We're trying to be patient, and we know it will be worth it, but we're ready to get our sailboat back in the water!  Every time we think we can move to the next step, we learn of something else that needs to be done first.  However, we are really grateful to our fellow sailboat owners at the boatyard who offered their advice, as we would have not known we had sailboat blisters or known to remove the wax on the hull. 

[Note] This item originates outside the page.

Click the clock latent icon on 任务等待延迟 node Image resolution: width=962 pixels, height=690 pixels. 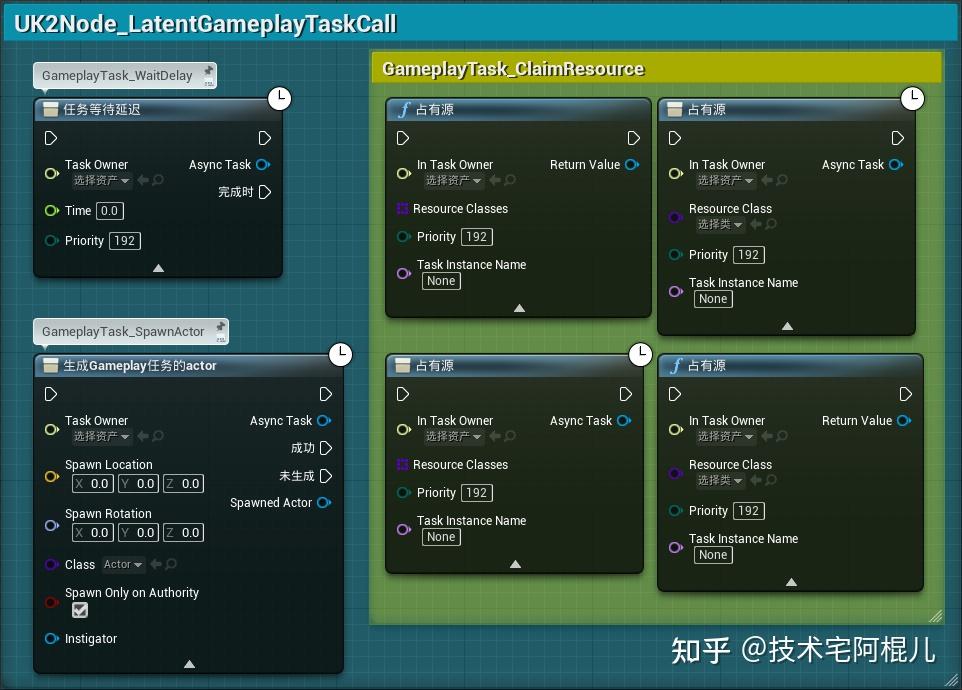(x=279, y=99)
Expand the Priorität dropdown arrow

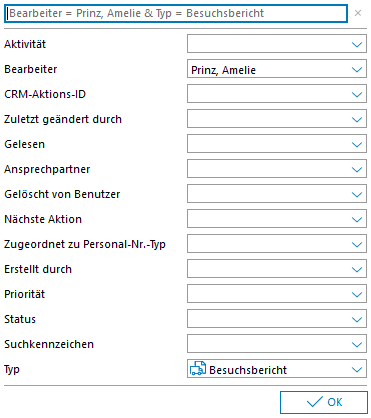click(x=357, y=294)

Hopefully our next post will be about priming our sailboat!  Hasta luego ... until then.  Mid-Life Cruising!


laura said...

You'll just appreciate the whole sailing experience even more after all that work! And look at the bright side; think of all the calories your burning along with toning your arms!

Sandee said...

I too am glad you have folks helping you. I know nothing about the upkeep on a sailboat. Glad you are learning as you go. Just hang in there as your experience seems no different that what the rest of us boaters go through. Just saying.

Have a terrific day. :)

Ken n Cheryl said...

Yeah, we know that our experiences are typical of being a sailboat owner. Although we can't wait to get Nirvana back in the water, we're not discouraged. It would be nice to lose a couple of pounds during the process, but haven't seen it yet.

Windtraveler said...

Oh boy do we know about this! Everytime you learn one thing, you learn 10 more things you haven't considered! You'll get there, slowly but surely! Keep it up!